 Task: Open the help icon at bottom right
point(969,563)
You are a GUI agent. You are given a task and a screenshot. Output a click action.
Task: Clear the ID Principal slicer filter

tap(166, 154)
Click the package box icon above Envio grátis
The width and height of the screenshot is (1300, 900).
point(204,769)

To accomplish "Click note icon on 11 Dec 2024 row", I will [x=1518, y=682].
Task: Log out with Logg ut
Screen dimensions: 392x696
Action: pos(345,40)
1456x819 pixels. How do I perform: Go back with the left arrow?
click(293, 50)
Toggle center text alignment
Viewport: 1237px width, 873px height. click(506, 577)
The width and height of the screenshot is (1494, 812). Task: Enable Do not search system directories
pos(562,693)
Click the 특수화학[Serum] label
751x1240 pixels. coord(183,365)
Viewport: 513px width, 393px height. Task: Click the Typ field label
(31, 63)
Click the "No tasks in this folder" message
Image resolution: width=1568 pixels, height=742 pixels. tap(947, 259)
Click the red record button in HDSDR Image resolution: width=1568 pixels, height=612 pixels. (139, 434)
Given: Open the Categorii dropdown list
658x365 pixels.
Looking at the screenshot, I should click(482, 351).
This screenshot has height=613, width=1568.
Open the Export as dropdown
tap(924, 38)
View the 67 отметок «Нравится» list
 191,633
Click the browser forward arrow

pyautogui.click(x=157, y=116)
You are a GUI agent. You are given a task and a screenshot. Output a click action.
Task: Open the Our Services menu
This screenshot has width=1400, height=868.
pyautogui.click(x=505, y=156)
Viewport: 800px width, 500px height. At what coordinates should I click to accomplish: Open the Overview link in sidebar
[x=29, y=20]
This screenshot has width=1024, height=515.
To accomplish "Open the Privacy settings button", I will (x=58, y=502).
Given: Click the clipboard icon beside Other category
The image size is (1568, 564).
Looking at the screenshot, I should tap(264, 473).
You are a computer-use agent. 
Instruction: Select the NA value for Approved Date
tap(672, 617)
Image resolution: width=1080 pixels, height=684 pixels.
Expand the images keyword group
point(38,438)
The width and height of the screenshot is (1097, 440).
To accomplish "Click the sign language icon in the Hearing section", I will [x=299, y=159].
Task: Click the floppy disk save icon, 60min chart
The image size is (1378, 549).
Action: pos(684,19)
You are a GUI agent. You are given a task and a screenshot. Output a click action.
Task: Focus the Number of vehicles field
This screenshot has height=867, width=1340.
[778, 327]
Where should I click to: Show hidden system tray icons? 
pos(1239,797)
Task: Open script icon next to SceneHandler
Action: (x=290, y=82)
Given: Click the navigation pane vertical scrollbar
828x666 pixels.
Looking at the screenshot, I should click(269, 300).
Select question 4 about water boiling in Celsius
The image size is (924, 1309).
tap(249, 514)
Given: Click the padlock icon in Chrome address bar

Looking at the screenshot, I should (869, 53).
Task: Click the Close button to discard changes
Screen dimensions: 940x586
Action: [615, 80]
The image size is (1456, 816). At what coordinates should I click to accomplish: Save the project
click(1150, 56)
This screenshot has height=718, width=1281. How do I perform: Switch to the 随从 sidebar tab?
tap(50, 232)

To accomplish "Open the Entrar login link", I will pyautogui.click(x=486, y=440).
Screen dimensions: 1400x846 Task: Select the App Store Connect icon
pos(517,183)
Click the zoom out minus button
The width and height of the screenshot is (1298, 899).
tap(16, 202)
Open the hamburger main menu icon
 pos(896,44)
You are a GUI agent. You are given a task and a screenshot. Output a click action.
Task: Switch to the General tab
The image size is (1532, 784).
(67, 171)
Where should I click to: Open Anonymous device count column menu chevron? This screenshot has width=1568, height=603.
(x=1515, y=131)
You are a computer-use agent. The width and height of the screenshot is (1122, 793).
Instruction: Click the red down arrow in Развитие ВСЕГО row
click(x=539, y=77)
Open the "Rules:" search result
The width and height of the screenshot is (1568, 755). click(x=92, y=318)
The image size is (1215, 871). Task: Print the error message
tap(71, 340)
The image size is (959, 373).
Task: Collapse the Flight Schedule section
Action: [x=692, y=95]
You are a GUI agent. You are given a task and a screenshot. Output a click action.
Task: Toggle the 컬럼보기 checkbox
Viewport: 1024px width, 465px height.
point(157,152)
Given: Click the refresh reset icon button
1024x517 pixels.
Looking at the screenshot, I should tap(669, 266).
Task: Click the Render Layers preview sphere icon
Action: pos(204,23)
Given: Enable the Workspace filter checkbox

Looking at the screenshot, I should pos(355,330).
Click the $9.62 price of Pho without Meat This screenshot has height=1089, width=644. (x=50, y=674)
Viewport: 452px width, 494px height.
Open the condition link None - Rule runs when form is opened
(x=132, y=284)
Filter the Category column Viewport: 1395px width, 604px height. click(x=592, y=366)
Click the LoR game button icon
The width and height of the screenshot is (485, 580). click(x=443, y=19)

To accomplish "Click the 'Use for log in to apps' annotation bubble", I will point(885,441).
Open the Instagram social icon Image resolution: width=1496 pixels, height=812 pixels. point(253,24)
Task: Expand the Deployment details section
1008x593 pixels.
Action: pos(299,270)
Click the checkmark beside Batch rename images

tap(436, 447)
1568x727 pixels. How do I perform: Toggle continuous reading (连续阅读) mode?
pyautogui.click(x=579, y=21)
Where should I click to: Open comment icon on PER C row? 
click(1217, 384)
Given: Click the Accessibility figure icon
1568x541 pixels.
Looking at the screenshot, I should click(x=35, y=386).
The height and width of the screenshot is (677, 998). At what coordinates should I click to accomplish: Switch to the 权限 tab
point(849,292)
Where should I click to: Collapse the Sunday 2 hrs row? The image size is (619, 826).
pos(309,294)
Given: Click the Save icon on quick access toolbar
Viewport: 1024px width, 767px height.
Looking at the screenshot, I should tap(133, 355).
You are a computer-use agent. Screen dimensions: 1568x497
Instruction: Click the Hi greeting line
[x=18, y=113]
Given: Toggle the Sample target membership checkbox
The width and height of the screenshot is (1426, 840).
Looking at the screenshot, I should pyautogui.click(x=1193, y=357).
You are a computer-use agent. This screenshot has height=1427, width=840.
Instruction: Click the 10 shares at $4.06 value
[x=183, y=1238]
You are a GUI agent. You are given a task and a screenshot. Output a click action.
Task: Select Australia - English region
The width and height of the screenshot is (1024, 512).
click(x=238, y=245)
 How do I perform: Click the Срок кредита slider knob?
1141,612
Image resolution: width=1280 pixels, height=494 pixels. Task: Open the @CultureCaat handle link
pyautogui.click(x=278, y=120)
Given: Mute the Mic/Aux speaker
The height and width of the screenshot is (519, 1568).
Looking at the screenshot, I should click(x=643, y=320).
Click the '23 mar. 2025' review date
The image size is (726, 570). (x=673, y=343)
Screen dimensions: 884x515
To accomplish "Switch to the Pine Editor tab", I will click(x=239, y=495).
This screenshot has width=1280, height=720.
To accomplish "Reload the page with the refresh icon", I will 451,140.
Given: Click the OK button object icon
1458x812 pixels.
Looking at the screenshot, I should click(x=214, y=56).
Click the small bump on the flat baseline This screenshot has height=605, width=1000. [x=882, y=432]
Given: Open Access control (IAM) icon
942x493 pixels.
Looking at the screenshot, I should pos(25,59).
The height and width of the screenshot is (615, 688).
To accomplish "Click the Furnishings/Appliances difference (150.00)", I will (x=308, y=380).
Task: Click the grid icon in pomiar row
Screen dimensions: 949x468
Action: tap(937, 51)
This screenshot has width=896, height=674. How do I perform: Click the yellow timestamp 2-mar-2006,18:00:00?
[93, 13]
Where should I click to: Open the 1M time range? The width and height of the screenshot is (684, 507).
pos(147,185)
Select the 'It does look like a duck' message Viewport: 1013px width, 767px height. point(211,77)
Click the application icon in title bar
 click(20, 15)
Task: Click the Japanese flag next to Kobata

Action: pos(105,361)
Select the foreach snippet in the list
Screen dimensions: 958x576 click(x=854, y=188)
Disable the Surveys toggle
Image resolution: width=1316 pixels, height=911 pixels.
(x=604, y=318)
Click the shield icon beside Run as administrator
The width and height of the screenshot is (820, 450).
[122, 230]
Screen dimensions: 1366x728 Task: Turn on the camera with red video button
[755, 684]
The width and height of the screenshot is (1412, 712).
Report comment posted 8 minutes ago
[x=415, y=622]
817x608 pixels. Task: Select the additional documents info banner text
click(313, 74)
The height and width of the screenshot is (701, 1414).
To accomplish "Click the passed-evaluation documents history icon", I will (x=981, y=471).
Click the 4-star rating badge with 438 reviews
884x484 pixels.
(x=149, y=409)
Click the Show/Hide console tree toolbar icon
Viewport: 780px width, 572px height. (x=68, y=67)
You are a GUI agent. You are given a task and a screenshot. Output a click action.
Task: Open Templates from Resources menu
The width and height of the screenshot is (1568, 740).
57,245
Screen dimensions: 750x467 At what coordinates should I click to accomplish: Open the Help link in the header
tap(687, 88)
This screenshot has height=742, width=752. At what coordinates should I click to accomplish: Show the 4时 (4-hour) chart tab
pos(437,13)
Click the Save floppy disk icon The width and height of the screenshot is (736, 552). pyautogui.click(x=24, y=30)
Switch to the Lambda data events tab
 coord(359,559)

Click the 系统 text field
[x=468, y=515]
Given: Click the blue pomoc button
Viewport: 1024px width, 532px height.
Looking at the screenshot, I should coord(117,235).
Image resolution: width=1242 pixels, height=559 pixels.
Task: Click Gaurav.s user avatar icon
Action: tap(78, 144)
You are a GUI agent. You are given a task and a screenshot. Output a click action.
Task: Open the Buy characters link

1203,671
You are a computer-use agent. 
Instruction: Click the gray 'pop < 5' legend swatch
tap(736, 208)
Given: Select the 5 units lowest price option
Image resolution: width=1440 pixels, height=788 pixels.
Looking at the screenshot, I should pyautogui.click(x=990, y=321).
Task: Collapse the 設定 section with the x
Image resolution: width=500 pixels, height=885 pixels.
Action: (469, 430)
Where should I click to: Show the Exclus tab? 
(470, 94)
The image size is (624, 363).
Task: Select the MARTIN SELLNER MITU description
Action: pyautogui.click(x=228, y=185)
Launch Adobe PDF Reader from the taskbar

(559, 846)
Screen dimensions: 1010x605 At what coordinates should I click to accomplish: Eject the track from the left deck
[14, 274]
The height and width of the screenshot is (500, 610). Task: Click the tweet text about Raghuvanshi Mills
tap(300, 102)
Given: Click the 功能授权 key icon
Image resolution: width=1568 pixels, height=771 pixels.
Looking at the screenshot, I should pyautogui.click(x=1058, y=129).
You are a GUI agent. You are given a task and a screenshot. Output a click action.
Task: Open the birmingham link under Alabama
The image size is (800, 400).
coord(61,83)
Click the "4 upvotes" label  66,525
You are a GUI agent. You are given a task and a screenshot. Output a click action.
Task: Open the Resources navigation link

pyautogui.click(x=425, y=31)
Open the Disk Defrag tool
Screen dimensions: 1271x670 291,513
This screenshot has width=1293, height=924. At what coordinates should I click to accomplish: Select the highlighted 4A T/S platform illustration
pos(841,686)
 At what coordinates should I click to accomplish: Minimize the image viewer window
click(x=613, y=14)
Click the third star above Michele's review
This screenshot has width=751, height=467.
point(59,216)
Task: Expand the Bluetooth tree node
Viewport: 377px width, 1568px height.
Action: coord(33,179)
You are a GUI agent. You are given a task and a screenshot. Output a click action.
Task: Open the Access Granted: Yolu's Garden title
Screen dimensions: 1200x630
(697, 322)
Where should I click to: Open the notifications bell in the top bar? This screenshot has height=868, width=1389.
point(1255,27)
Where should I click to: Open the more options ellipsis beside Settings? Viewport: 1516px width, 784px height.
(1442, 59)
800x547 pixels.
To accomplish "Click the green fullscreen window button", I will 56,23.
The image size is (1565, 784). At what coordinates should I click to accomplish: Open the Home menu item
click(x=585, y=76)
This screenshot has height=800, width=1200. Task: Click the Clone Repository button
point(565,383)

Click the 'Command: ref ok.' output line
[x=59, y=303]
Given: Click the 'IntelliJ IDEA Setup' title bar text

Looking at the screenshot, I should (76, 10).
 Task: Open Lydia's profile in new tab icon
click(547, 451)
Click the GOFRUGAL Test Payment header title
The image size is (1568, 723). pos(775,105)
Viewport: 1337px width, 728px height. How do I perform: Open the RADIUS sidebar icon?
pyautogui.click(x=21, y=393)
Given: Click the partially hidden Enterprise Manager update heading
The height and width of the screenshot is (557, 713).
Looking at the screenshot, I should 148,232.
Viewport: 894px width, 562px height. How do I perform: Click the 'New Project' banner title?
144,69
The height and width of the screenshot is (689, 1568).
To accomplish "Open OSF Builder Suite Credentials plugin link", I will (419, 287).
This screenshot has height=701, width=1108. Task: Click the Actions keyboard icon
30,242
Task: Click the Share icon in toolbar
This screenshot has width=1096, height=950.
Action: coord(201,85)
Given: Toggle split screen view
========================================================================
Exercise objective: Set down the line that contains "Viewport: 1337px width, 728px" exactly. Do the same for each later line of the data, through the end, and add nothing.

Solution below:
Viewport: 1337px width, 728px height. How do I perform: Open the RADIUS sidebar icon?
pyautogui.click(x=21, y=393)
Given: Click the partially hidden Enterprise Manager update heading
The height and width of the screenshot is (557, 713).
Looking at the screenshot, I should 148,232.
Viewport: 894px width, 562px height. How do I perform: Click the 'New Project' banner title?
144,69
The height and width of the screenshot is (689, 1568).
To accomplish "Open OSF Builder Suite Credentials plugin link", I will (419, 287).
This screenshot has height=701, width=1108. Task: Click the Actions keyboard icon
30,242
Task: Click the Share icon in toolbar
This screenshot has width=1096, height=950.
Action: coord(201,85)
Given: Toggle split screen view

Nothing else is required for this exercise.